Overview
Skills
Job Details
JPC - 3482
Level 4: (7 to 12 Yrs of exp)
LINUX / UNIX Application Support, SRE Engineer, Devops, Kubernetes, IaC, CI/CD, Python/ Shell NYC
Location: NYC (Hybrid 3 days a week onsite)
Duration: 12+ Months Cont
Interview: inperson interview will be needed - locals given preference.
Description:
The team supports strategic initiatives like modernization, containerization, observability, SRE, DevOps and automation.
This team also partners with central technology teams like Infrastructure, Security, Network, Database and procurement to design and deliver solutions. The team leverages a variety of tools for platform design and application troubleshooting as they also provide elevated level 4 production support to the application operations teams.
Responsibilities
The successful candidate will:
The successful candidate will be involved in application support, application server administration, technical troubleshooting of infrastructure and user incidents
Incorporate Site Reliability Engineering practices into the day-to-day role by developing automated solutions to long-standing problems to ensure minimal downtime and reduce toil
Experience with web architecture implementation including performance, availability, scalability, and disaster recovery planning.
Experience with monitoring and alerting tools, configuring application monitors using industry standard monitoring tools, as well as developing customized monitoring solutions
Revisit SRE Metrics and confirm against the firm and department goals
Identify areas for improvement including automation, toil reduction, resiliency and observability across the platforms and help build up the knowledge and documentation for the team
Partner with other teams such as enterprise infrastructure, networking, security, storage, and database and data center to roll out application platforms successfully as per the design.
Produce reusable infrastructure designs patterns and periodically review / refresh the patterns.
Support vendor / vendor technology onboarding following the best practices and security blueprint.

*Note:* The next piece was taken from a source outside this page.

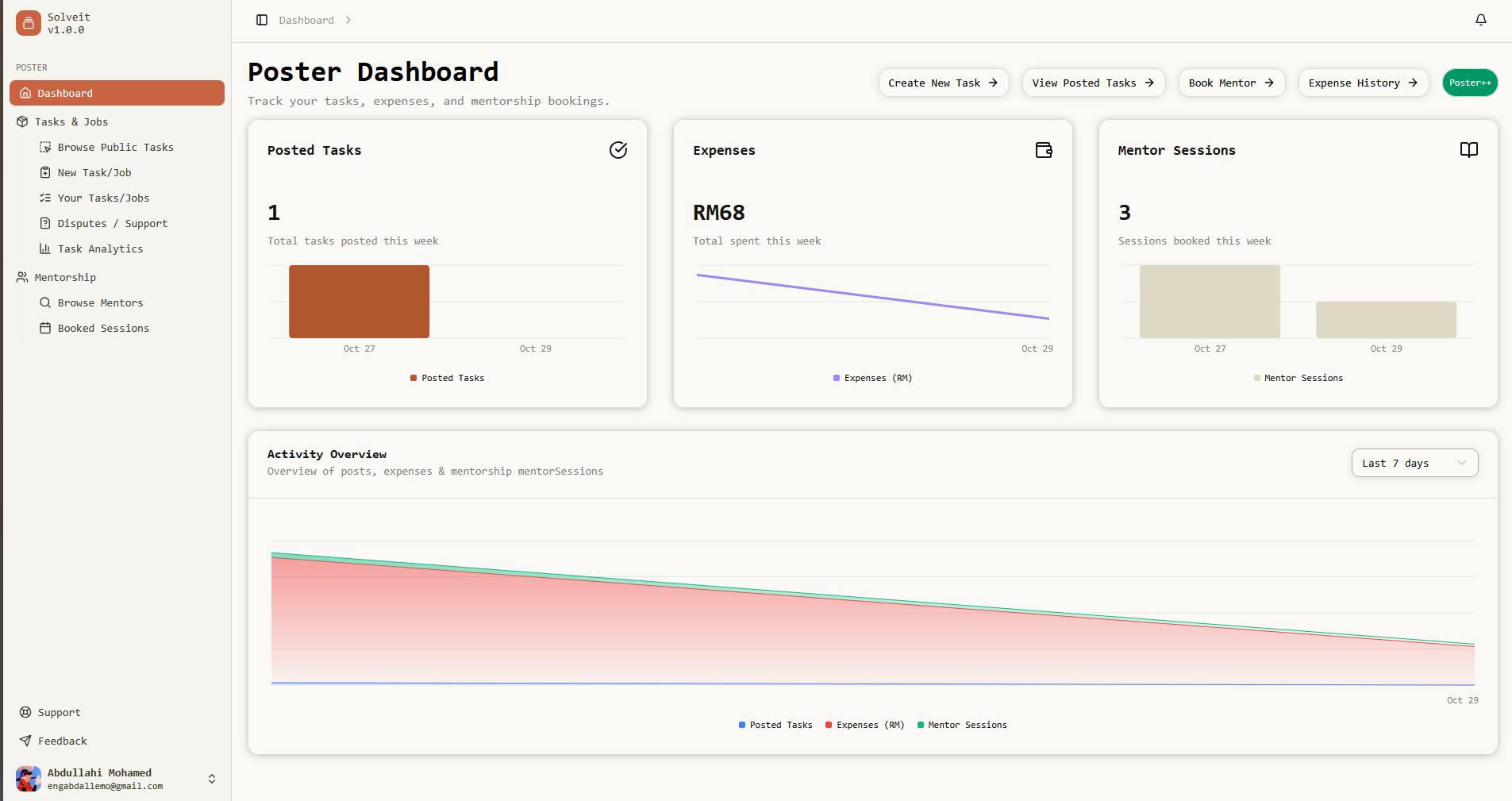Screen dimensions: 1512x801
Task: Toggle the Posted Tasks legend in Activity Overview
Action: 775,725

Apply technical skills to automate daily support functions, improve system stability, support hygiene initiatives and deliver innovation that creates efficiency and consistency.
Occasional weekend availability and on-call work on a rotation basis.
Required Skills
Strong infrastructure knowledge in Linux / Unix, Databases, Storage and Networking technologies.
Hands-on experience with containers and container orchestration platforms OpenShift / Kubernetes
Experience with scripting in Python and Shell
Hands-on experience of web servers (Apache / Nginx), application integration, configuration, and troubleshooting.
Clear concept of load balancer, web proxies and storage platforms like NAS / SAN from an implementation perspective only.
Familiar with basic security practices to ensure secure hosting solutions, including single sign-on (SSO) and standard encryption protocols.
Prior experience managing large web-based n-tier applications in secure environments on cloud
Strong knowledge SRE Principles with grasp over tools / approach to apply them
Strong infrastructure knowledge in Storage, Networking and Databases
Experience in troubleshooting Application Issues and Managing Incidents
Exposure to tools like Prometheus, Grafana, and Open Telemetry framework
Excellent verbal and written communication skills.
Desired / Nice to have skills
Exposure and experience with data pipeline technologies such as Kafka, Redis and Airflow
Exposure to Big Data platforms like Hadoop / Cloudera and ELK Stack
Capacity planning and performance tuning exercise
Identity management protocols like OIDC / OAuth, SAML, LDAP integration
Cloud Application and infrastructure knowledge is a plus.
Experience in Cloud / Distributed computing technology or certification is a plus
Experience
7 to 12 years in a similar role of hands-on application / middleware specialist.
Prior experience of working in a global finacial firm helpful.